Our Legislature's definition of surplus did not, however, exclude any of the accounts at
issue in this appeal. The well-established rule of the statutory construction, expressio unius est
exclusio alterius, recognizes that the expression of one thing suggests the exclusion of all others.
See Pittsfield Charter Twp v Washtenaw Co, 468 Mich 702, 712; 664 NW2d 193 (2003).

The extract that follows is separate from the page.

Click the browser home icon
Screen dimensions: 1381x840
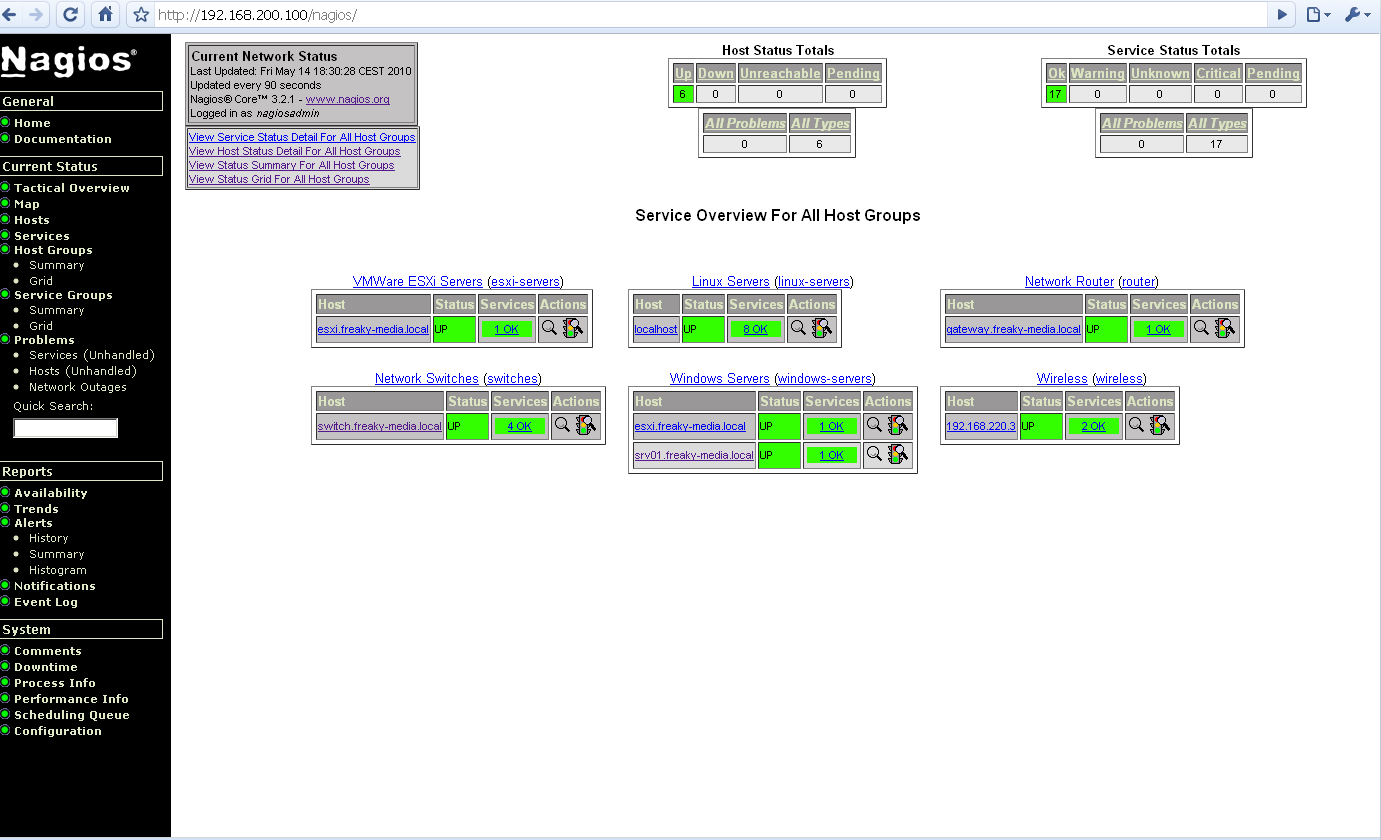[105, 14]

Accordingly, we are not persuaded that the accounts at issue in the instant matter fall outside the
statutory definition of "surplus," MCL 125.1494. We note that our ruling is consistent with the
Attorney General's opinion referenced above. See OAG, 1989-1990, No 6590, p 157-162 (June
27, 1989) (opining that the MSHDA owns the residual receipts remaining after the dissolution of
a limited dividend housing association and the payment of certain project expenses); see also Bay
Shore, supra at 488 (allowing the WHEDA to retain the limited dividend entities' replacement
reserves as part of the surplus). Consequently, we reject plaintiff 's contention of error.3
In summary, we conclude that the Court of Claims did not err in granting defendant's
motion for summary disposition because (i) a limited dividend housing association dissolves
upon satisfaction of an MSHDA mortgage and (ii) the MSHDA was statutorily authorized to
retain the accounts at issue as "surplus," MCL 125.1493(b); MCL 125.1494.
Affirmed.
/s/ Donald S. Owens
/s/ Jessica R. Cooper
/s/ David H. Sawyer
3
In light of our ruling, we decline to consider plaintiff 's issue challenging whether the Court of
Claims should have made rulings beyond the questions presented to it.